Repeat every line below exactly as it reads.

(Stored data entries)
§ §

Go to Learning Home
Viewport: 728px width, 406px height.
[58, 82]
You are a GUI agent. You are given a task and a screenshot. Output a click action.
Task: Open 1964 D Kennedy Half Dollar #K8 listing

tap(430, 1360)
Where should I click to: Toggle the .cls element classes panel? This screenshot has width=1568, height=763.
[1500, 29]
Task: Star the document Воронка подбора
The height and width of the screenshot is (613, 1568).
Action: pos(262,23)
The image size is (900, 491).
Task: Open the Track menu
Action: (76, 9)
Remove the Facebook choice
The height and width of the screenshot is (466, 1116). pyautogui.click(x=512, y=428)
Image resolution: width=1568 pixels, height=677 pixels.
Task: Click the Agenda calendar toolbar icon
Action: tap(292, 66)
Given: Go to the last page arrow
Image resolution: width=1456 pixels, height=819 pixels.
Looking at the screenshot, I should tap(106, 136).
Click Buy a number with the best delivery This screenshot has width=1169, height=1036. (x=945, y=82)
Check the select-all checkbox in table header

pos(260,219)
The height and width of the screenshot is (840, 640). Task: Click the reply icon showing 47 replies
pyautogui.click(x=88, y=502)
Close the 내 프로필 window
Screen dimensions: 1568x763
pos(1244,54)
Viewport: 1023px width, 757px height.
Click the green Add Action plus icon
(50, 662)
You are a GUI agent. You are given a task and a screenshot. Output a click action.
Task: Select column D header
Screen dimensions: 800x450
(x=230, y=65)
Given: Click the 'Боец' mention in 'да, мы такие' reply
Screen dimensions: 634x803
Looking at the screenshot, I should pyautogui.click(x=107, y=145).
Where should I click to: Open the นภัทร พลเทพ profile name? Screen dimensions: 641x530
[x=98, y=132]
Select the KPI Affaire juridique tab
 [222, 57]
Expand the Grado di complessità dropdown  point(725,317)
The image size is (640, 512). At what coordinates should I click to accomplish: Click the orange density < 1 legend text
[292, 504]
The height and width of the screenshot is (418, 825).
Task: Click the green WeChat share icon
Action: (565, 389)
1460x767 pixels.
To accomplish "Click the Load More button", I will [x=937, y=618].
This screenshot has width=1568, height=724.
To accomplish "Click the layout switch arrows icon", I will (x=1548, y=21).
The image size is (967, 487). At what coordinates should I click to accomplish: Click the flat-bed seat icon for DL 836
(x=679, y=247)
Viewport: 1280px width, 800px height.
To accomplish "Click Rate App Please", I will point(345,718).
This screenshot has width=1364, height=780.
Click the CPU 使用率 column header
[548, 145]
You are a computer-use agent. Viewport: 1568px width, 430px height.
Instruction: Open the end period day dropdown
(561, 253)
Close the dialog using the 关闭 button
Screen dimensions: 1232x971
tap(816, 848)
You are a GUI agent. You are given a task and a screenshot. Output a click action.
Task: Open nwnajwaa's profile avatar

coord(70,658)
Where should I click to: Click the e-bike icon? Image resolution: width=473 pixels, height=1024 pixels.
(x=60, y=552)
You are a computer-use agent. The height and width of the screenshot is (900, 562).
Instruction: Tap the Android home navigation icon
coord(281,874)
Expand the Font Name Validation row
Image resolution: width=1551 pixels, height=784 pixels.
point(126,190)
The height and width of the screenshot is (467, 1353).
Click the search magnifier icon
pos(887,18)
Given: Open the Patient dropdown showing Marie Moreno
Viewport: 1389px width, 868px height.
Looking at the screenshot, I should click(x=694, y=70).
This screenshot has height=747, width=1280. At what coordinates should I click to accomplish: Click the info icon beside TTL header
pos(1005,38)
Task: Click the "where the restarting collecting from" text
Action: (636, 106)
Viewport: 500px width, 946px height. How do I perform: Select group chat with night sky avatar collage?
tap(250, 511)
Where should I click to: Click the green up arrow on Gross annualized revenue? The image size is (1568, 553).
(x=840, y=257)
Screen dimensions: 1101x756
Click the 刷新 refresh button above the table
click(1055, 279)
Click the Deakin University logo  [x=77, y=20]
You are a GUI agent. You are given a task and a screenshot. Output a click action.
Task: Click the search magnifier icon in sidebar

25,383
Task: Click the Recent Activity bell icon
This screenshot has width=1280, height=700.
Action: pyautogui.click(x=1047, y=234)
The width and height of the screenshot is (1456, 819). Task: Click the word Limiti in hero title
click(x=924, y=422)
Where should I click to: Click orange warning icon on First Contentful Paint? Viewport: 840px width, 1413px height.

§ §

* [Written answer]:
Go to Learning Home
Viewport: 728px width, 406px height.
[58, 82]
You are a GUI agent. You are given a task and a screenshot. Output a click action.
Task: Open 1964 D Kennedy Half Dollar #K8 listing

tap(430, 1360)
Where should I click to: Toggle the .cls element classes panel? This screenshot has width=1568, height=763.
[1500, 29]
Task: Star the document Воронка подбора
The height and width of the screenshot is (613, 1568).
Action: pos(262,23)
The image size is (900, 491).
Task: Open the Track menu
Action: (76, 9)
Remove the Facebook choice
The height and width of the screenshot is (466, 1116). pyautogui.click(x=512, y=428)
Image resolution: width=1568 pixels, height=677 pixels.
Task: Click the Agenda calendar toolbar icon
Action: tap(292, 66)
Given: Go to the last page arrow
Image resolution: width=1456 pixels, height=819 pixels.
Looking at the screenshot, I should tap(106, 136).
Click Buy a number with the best delivery This screenshot has width=1169, height=1036. (x=945, y=82)
Check the select-all checkbox in table header

pos(260,219)
The height and width of the screenshot is (840, 640). Task: Click the reply icon showing 47 replies
pyautogui.click(x=88, y=502)
Close the 내 프로필 window
Screen dimensions: 1568x763
pos(1244,54)
Viewport: 1023px width, 757px height.
Click the green Add Action plus icon
(50, 662)
You are a GUI agent. You are given a task and a screenshot. Output a click action.
Task: Select column D header
Screen dimensions: 800x450
(x=230, y=65)
Given: Click the 'Боец' mention in 'да, мы такие' reply
Screen dimensions: 634x803
Looking at the screenshot, I should pyautogui.click(x=107, y=145).
Where should I click to: Open the นภัทร พลเทพ profile name? Screen dimensions: 641x530
[x=98, y=132]
Select the KPI Affaire juridique tab
 [222, 57]
Expand the Grado di complessità dropdown  point(725,317)
The image size is (640, 512). At what coordinates should I click to accomplish: Click the orange density < 1 legend text
[292, 504]
The height and width of the screenshot is (418, 825).
Task: Click the green WeChat share icon
Action: (565, 389)
1460x767 pixels.
To accomplish "Click the Load More button", I will [x=937, y=618].
This screenshot has width=1568, height=724.
To accomplish "Click the layout switch arrows icon", I will (x=1548, y=21).
The image size is (967, 487). At what coordinates should I click to accomplish: Click the flat-bed seat icon for DL 836
(x=679, y=247)
Viewport: 1280px width, 800px height.
To accomplish "Click Rate App Please", I will point(345,718).
This screenshot has width=1364, height=780.
Click the CPU 使用率 column header
[548, 145]
You are a computer-use agent. Viewport: 1568px width, 430px height.
Instruction: Open the end period day dropdown
(561, 253)
Close the dialog using the 关闭 button
Screen dimensions: 1232x971
tap(816, 848)
You are a GUI agent. You are given a task and a screenshot. Output a click action.
Task: Open nwnajwaa's profile avatar

coord(70,658)
Where should I click to: Click the e-bike icon? Image resolution: width=473 pixels, height=1024 pixels.
(x=60, y=552)
You are a computer-use agent. The height and width of the screenshot is (900, 562).
Instruction: Tap the Android home navigation icon
coord(281,874)
Expand the Font Name Validation row
Image resolution: width=1551 pixels, height=784 pixels.
point(126,190)
The height and width of the screenshot is (467, 1353).
Click the search magnifier icon
pos(887,18)
Given: Open the Patient dropdown showing Marie Moreno
Viewport: 1389px width, 868px height.
Looking at the screenshot, I should click(x=694, y=70).
This screenshot has height=747, width=1280. At what coordinates should I click to accomplish: Click the info icon beside TTL header
pos(1005,38)
Task: Click the "where the restarting collecting from" text
Action: (636, 106)
Viewport: 500px width, 946px height. How do I perform: Select group chat with night sky avatar collage?
tap(250, 511)
Where should I click to: Click the green up arrow on Gross annualized revenue? The image size is (1568, 553).
(x=840, y=257)
Screen dimensions: 1101x756
Click the 刷新 refresh button above the table
click(1055, 279)
Click the Deakin University logo  [x=77, y=20]
You are a GUI agent. You are given a task and a screenshot. Output a click action.
Task: Click the search magnifier icon in sidebar

25,383
Task: Click the Recent Activity bell icon
This screenshot has width=1280, height=700.
Action: pyautogui.click(x=1047, y=234)
The width and height of the screenshot is (1456, 819). Task: Click the word Limiti in hero title
click(x=924, y=422)
Where should I click to: Click orange warning icon on First Contentful Paint? Viewport: 840px width, 1413px height.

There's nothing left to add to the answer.